** begin Items **
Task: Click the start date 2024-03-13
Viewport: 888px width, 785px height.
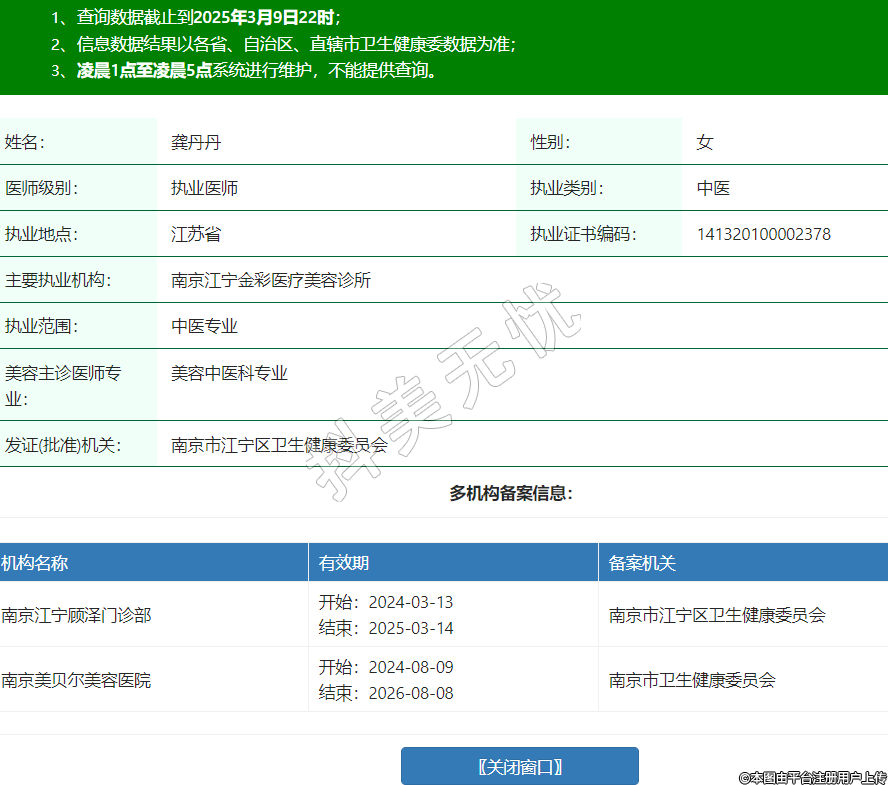Action: tap(410, 602)
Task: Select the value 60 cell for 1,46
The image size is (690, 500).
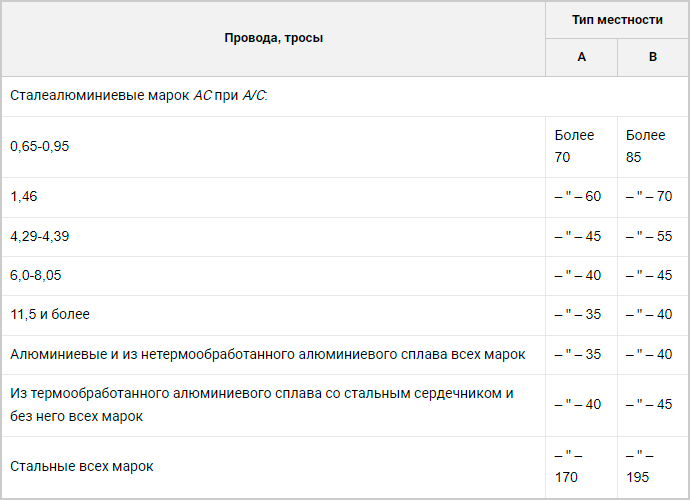Action: (x=578, y=196)
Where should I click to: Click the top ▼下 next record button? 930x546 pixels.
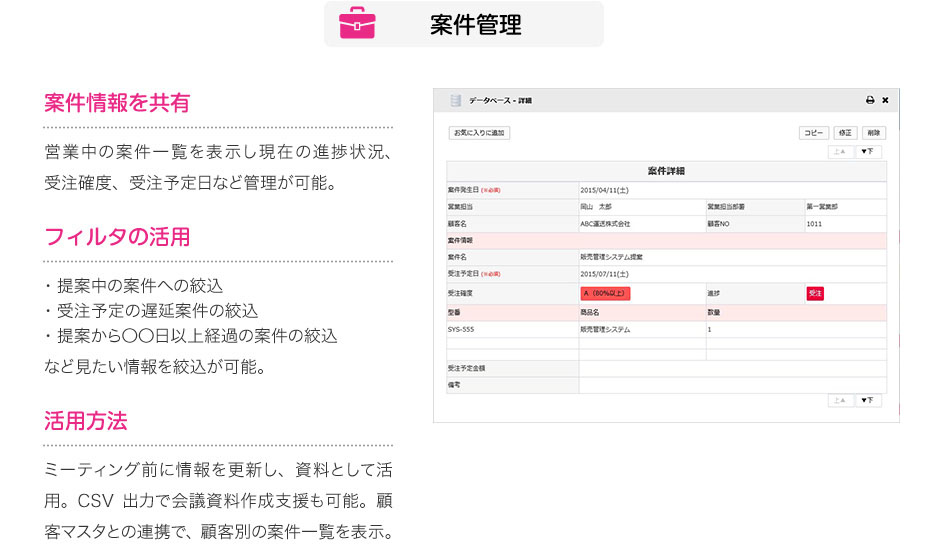click(869, 152)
** end Items **
Can you output all of the rows above word for word, leaving out the pictures?

Task response —
Task: Click the start date 2024-03-13
Viewport: 888px width, 785px height.
Action: tap(410, 602)
Task: Select the value 60 cell for 1,46
The image size is (690, 500).
Action: (x=578, y=196)
Where should I click to: Click the top ▼下 next record button? 930x546 pixels.
click(869, 152)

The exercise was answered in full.